[Stored data entries]
-- Opening Marker --
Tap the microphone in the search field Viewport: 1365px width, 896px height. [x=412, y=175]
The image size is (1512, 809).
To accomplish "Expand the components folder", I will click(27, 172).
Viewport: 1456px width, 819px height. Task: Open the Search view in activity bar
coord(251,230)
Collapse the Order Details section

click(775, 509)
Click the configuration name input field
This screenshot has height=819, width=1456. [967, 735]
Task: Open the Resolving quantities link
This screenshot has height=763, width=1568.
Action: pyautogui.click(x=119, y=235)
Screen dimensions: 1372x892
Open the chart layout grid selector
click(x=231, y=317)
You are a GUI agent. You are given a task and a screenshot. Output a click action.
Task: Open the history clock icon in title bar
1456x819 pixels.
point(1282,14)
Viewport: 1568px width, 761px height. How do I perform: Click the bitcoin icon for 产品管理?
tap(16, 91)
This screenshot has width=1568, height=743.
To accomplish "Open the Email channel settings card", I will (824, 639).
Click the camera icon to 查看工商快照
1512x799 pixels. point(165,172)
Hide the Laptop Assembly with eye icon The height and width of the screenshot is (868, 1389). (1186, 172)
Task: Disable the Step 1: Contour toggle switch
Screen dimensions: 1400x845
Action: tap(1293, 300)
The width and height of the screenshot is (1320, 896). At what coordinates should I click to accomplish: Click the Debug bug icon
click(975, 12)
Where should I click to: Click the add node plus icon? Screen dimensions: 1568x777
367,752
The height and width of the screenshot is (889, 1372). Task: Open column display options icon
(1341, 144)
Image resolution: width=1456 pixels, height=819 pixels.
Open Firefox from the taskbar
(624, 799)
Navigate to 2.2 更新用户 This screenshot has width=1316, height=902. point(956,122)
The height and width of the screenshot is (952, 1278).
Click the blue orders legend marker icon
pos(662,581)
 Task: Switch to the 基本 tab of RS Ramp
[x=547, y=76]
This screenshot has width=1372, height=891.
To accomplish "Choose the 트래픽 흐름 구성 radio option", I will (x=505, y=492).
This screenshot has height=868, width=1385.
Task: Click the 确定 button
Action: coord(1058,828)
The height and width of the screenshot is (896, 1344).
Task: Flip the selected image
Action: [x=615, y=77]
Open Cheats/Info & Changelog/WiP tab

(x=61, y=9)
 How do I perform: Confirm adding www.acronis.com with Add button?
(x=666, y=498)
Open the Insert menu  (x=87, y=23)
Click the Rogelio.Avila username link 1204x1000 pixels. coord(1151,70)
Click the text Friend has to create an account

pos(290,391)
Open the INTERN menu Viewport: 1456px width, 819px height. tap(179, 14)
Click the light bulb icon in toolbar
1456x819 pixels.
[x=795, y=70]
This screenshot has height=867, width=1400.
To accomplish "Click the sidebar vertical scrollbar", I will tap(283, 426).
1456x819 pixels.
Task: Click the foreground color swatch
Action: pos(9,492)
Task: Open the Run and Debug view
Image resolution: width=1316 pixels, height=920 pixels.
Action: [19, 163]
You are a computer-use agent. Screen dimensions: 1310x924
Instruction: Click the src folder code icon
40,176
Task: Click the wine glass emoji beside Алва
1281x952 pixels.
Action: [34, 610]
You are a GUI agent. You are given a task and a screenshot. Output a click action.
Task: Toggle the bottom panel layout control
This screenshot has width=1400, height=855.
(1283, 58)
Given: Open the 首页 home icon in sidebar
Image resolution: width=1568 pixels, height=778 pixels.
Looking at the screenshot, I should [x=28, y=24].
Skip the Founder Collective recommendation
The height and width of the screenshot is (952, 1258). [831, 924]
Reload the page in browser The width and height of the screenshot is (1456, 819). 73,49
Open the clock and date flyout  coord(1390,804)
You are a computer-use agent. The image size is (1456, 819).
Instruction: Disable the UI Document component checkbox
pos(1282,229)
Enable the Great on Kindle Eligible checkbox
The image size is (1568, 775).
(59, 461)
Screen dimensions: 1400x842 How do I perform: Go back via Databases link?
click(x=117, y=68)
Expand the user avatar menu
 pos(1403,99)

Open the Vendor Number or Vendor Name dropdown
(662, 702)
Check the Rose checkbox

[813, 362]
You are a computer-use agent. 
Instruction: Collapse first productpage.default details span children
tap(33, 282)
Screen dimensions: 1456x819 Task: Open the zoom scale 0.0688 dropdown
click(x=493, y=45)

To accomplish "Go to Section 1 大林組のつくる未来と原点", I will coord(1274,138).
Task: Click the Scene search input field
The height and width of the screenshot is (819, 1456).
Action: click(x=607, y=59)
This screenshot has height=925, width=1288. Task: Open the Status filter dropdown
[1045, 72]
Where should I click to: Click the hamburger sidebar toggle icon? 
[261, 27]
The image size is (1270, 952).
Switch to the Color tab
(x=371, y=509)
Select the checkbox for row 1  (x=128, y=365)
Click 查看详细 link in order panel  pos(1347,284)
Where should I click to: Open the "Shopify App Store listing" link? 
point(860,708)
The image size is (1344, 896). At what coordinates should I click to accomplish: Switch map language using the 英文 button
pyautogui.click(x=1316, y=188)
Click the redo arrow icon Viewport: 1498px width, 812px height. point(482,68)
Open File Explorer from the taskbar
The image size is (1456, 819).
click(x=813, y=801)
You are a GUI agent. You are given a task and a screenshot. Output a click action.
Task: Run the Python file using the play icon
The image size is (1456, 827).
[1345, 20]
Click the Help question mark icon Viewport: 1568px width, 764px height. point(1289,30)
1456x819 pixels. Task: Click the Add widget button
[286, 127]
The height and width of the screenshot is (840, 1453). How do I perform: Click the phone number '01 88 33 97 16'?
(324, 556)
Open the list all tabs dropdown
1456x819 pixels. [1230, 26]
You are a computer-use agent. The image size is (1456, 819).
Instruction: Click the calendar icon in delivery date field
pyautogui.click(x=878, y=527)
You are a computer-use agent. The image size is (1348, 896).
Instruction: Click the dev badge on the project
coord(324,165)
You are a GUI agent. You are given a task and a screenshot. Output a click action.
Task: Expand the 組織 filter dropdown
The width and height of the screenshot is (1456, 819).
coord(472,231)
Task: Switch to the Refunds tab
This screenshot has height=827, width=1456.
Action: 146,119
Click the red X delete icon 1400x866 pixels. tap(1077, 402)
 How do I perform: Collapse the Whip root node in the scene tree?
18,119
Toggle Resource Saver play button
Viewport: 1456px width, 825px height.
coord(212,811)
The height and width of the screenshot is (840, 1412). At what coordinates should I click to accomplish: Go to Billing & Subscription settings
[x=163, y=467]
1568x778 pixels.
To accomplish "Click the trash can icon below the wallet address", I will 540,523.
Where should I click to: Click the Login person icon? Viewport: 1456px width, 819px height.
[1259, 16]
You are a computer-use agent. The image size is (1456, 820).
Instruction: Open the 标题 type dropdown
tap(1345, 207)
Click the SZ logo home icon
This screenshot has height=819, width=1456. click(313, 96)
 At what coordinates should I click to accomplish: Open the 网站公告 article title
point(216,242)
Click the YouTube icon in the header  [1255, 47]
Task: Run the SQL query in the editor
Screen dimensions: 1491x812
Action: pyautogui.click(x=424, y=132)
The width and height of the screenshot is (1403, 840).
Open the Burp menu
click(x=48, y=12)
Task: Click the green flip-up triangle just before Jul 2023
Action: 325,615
-- Closing Marker --
**About this task**
Make a copy of each line in the records that has the word "panel".

**Response to the task**
Task: Toggle the bottom panel layout control
Click 查看详细 link in order panel  pos(1347,284)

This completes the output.